- PASSAGE PROVIDED:
◆ ◆ ◆ ◆ ◆ ◆ ◆
This paper presents some SPP (Single Point Positioning) results obtained in kinematic mode in urban area using pseudorange observations from GPS (G) only, GPS and GLONASS (G/G) and combining GPS, GLONASS and BeiDou (G/G/B) satellites. The test has been realised in China where the BeiDou coverage is already completed. In addition, to simulate situations with difficult obstruction sites like in urban canyons and under tree covers (such as in forestry applications), the data have been reprocessed using a 30? elevation mask angle.

2. BeiDou Status and Comparison with GPS and GLONASS

BeiDou Navigation Satellite System (BDS) built by China independently has got the ability applying standard navigation and precise positioning services for the Asian-Pacific regions since November 27th, 2012 [1]. The word BeiDou means Big Dipper in Chinese language.

The actual BeiDou constellation consists of 14 satellites covering the Asia-Pacific region [1]. Five of them are geostationary (GEO) satellites (numbers 1 to 5 in Figure 1). Five satellites have an Inclined Geosynchronous Orbit (IGSO) giving the 8 shape trajectories in Figure 1 (numbers 6 to 10). Satellite numbers 11 to 14 (Figure 1) are Medium Earth Orbit (MEO) satellites like GPS and GLONASS satellites but with different orbital parameter values (see Table 1).

According to China government's plan, the full constellation of BDS will include 5 GEOs, 3 IGSOs and 27 MEOs by the end of 2020, which will provide global navigation service similar to GPS and GLONASS [1].

Table 2 presents the launch history of the actually operational BeiDou satellites. The other orbital characteristics of these satellites are given in Table 1 along with the comparison of the GPS, GLONASS and BeiDou systems. Table 1 content has been collected in [2] and [3] and the respective ICD documents.

The most important differences are the time scales and the coordinate systems used by these GNSS systems, which deserves more discussion.
◆ ◆ ◆ ◆ ◆ ◆ ◆
- STORED DATA:

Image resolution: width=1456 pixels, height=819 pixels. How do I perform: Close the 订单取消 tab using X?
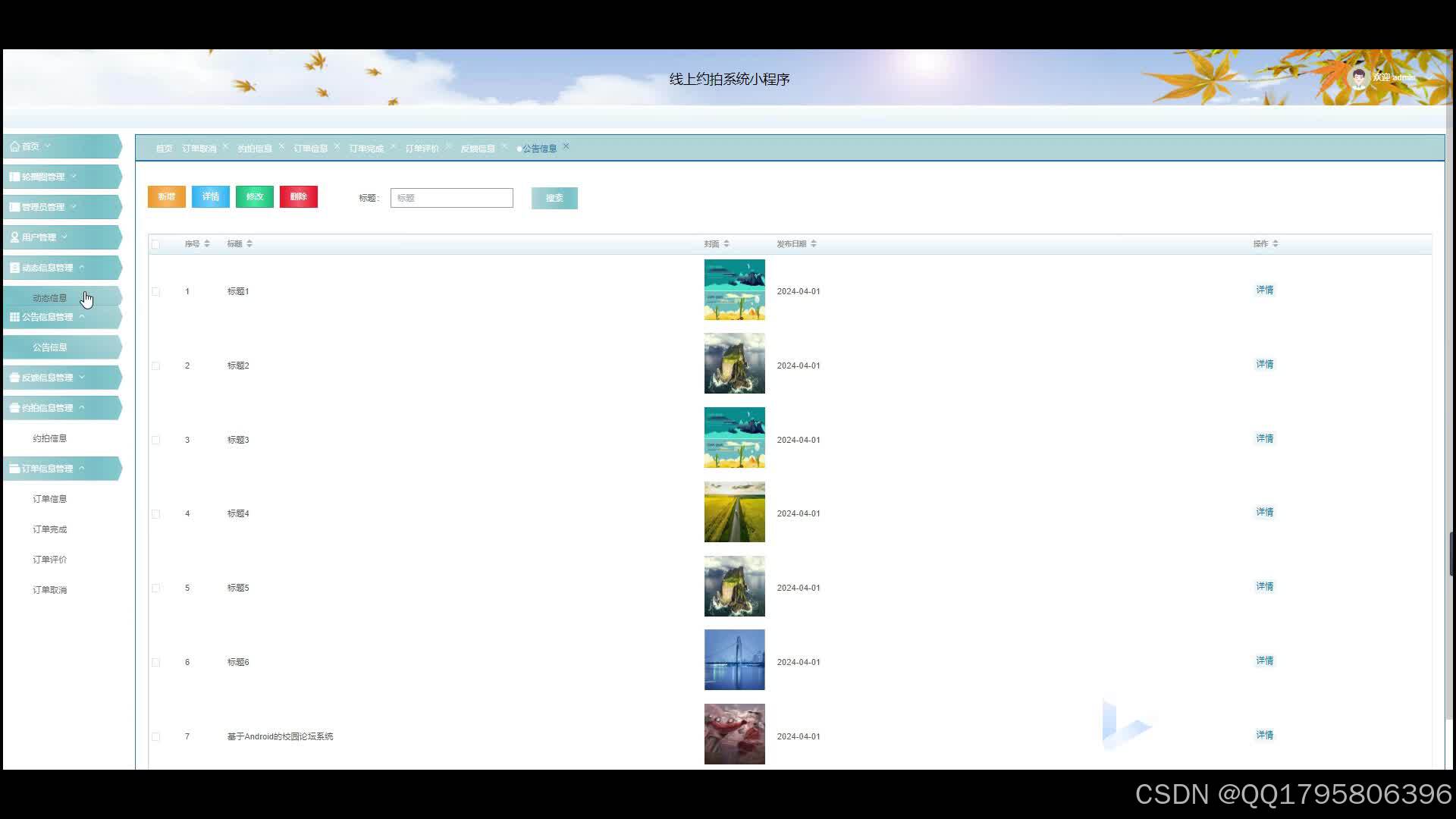(x=225, y=146)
◆ ◆ ◆ ◆ ◆ ◆ ◆
- SET OF TASKS:
(1) Rewrite the BeiDou passage between "According to China" and "respective ICD documents.", inclusive, changing "launch history" to "deployment history".
(2) Answer these questions from the BeiDou passage:
(a) Since what date has BDS offered standard navigation and precise positioning services for the Asian-Pacific regions?
(b) How many satellites make up the actual BeiDou constellation?
(c) How many MEOs will the full BDS constellation include by the end of 2020?
(3) Translate this sentence from the BeiDou passage into German: "The word BeiDou means Big Dipper in Chinese language."
The lines are separate material, unrelated to the BeiDou passage.

- ANSWERS GIVEN:
(1)
According to China government's plan, the full constellation of BDS will include 5 GEOs, 3 IGSOs and 27 MEOs by the end of 2020, which will provide global navigation service similar to GPS and GLONASS [1].

Table 2 presents the deployment history of the actually operational BeiDou satellites. The other orbital characteristics of these satellites are given in Table 1 along with the comparison of the GPS, GLONASS and BeiDou systems. Table 1 content has been collected in [2] and [3] and the respective ICD documents.

(2)
(a) November 27th, 2012
(b) 14
(c) 27

(3) Das Wort BeiDou bedeutet auf Chinesisch „Großer Wagen“.